Rosberg bestätigt diesen Eindruck, wenn er einen knackigen Fight, aber keine Fouls im Stile eines Michael Schumacher verspricht, der sich in den Jahren 1994 und 1997 auf eben diese Art krönte respektive krönen wollte. "Uns steht es immer frei, gegeneinander Rennen zu fahren. Aber dafür gibt es die Verhaltensregeln", stellt der 31-Jährige nach Kollisionen in Barcelona und in Spielberg klar. "Davon abgesehen können wir tun, was wir wollen." Kämpfen, aber eben bitte ohne Kleinholz.

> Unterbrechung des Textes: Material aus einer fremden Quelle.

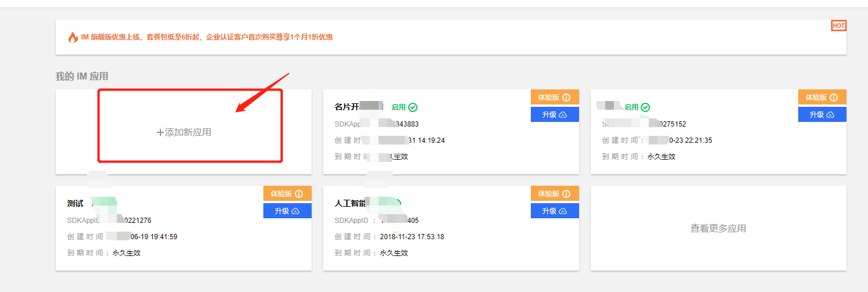Click green checkmark on app created at 22:21:35
This screenshot has width=868, height=292.
coord(645,107)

Hamilton darf am Start nicht erneut patzen
Hamilton bestätigt: "Klar, in der Vergangenheit haben das einige Piloten gemacht, aber ich erwarte nicht, dass da irgendwas kommt." Ergo wird sich Rosberg auf faire Art und Weise seinen Weg nach vorne bahnen müssen. Die Frage ist nur: Wie? Dass eine ansteigende Start- und Zielgerade in Interlagos die Wahrscheinlichkeit erhöht, dass Hamilton beim Losfahren wie schon in Monza mit dem Schleifpunkt patzt und nicht vom Fleck kommt, ist nicht zu erwarten. Dennoch sorgt die empfindliche Mercedes-Kupplung im Zusammenspiel mit den Funkregeln für ein Vabanque-Spiel.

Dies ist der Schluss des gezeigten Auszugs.